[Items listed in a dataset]
----------------------------------------

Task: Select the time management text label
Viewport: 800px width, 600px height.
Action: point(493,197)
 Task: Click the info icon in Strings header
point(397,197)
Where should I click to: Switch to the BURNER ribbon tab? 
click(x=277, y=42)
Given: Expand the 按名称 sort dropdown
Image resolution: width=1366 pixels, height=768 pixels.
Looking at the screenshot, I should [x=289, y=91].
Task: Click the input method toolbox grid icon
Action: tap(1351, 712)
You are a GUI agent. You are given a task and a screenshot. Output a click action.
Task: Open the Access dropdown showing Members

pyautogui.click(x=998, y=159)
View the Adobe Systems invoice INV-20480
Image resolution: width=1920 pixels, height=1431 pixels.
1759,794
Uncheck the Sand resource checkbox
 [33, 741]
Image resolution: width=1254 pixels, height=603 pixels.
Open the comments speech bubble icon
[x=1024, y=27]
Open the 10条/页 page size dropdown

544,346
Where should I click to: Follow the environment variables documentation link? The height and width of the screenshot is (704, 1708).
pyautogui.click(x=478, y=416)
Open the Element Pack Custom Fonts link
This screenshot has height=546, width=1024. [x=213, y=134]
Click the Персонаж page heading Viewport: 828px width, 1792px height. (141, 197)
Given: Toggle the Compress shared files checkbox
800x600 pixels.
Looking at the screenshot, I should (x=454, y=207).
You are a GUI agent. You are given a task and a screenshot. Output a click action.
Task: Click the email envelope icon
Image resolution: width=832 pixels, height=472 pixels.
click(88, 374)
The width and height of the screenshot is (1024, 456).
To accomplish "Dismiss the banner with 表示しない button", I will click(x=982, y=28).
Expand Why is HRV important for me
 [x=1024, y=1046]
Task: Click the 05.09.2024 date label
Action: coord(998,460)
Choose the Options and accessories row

----------------------------------------

WORK ITEM> Each line from the one with "Open the Element Pack Custom Fonts link" through the end of the entries above must be set down exactly, both end lines included, and no other line may appear.

REPLY TO THE EXERCISE>
Open the Element Pack Custom Fonts link
This screenshot has height=546, width=1024. [x=213, y=134]
Click the Персонаж page heading Viewport: 828px width, 1792px height. (141, 197)
Given: Toggle the Compress shared files checkbox
800x600 pixels.
Looking at the screenshot, I should (x=454, y=207).
You are a GUI agent. You are given a task and a screenshot. Output a click action.
Task: Click the email envelope icon
Image resolution: width=832 pixels, height=472 pixels.
click(88, 374)
The width and height of the screenshot is (1024, 456).
To accomplish "Dismiss the banner with 表示しない button", I will click(x=982, y=28).
Expand Why is HRV important for me
 [x=1024, y=1046]
Task: Click the 05.09.2024 date label
Action: coord(998,460)
Choose the Options and accessories row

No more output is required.